[INPUT]
-------

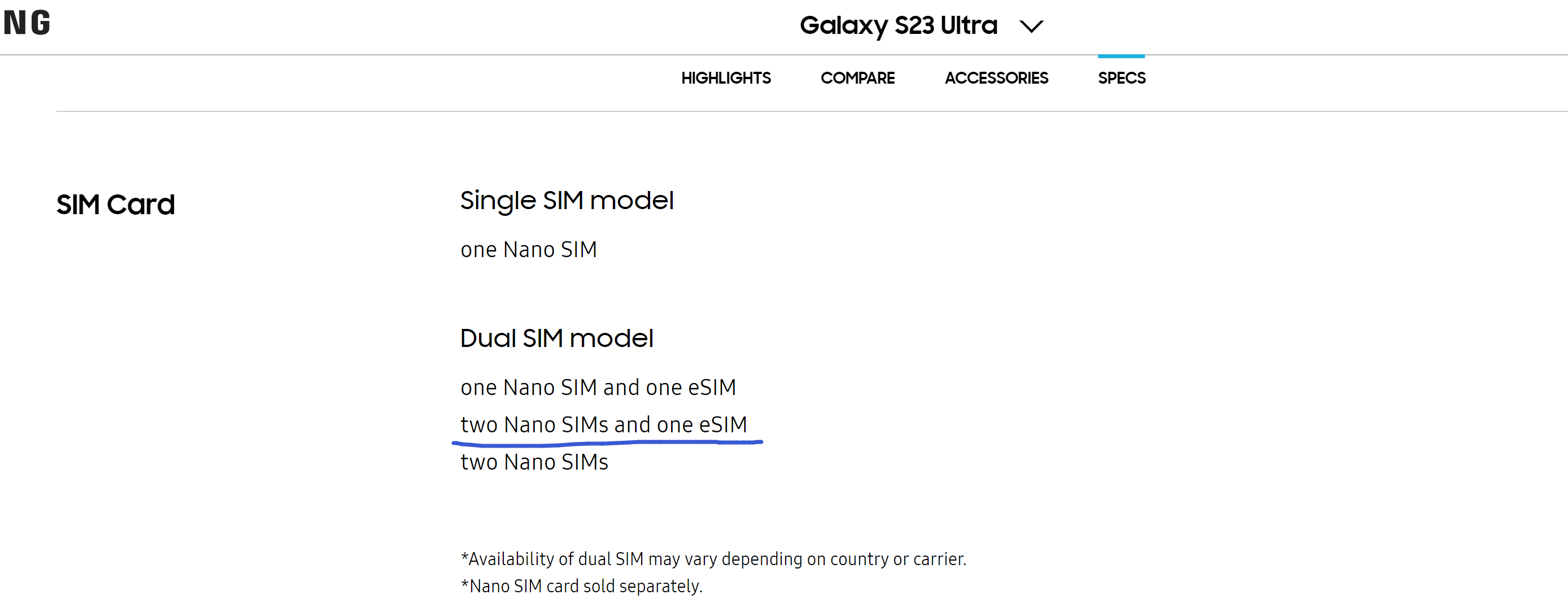The height and width of the screenshot is (603, 1568).
Task: Click the Single SIM model heading
Action: pyautogui.click(x=567, y=201)
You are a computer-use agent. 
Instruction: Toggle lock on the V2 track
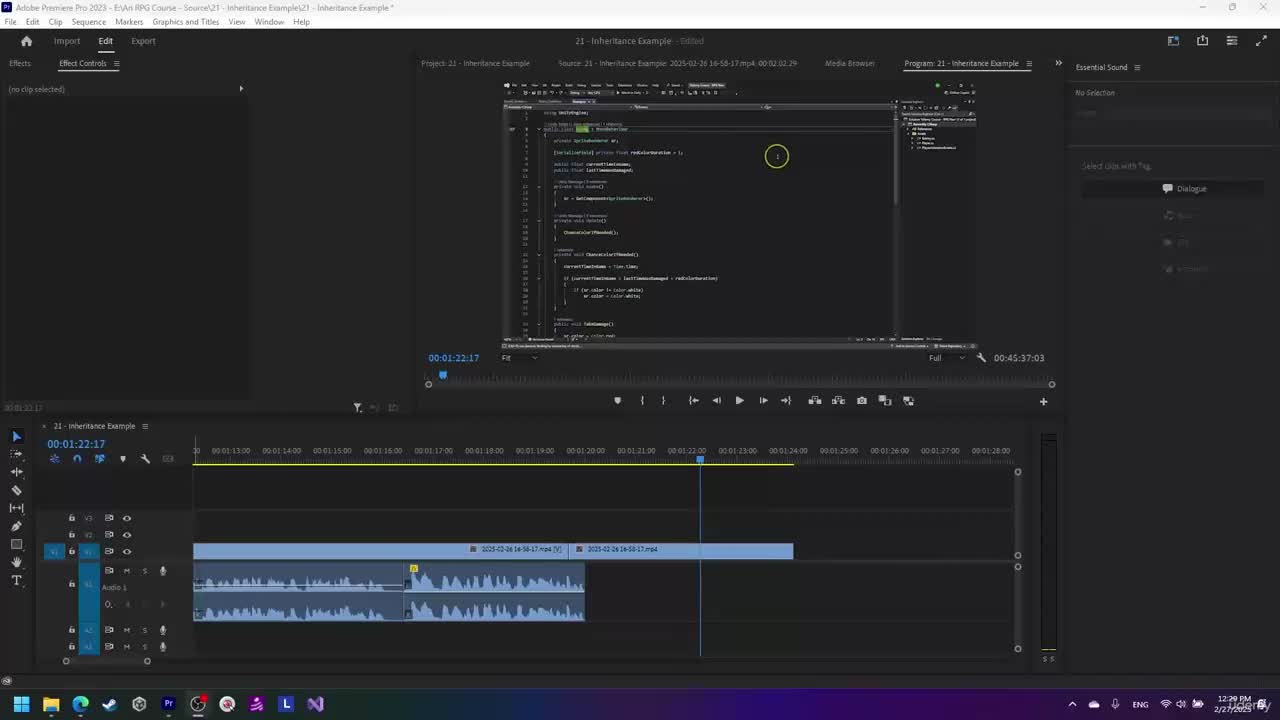71,535
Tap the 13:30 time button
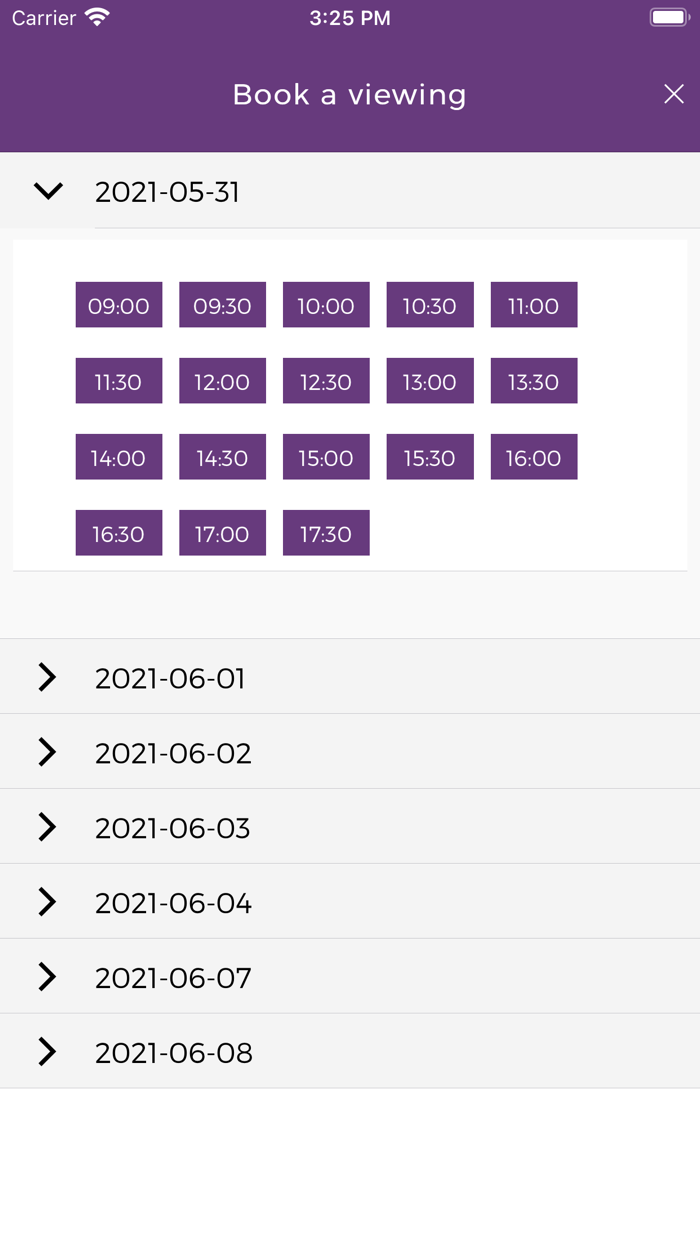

-------

[EXERCISE GOAL] Exactly the lines from the line that contains "You are a computer-use agent." through the last line above, and no other lines, must be output, with pictures excluded.

[RESULT OF THE TASK]
You are a computer-use agent. 
Instruction: Toggle lock on the V2 track
71,535
Tap the 13:30 time button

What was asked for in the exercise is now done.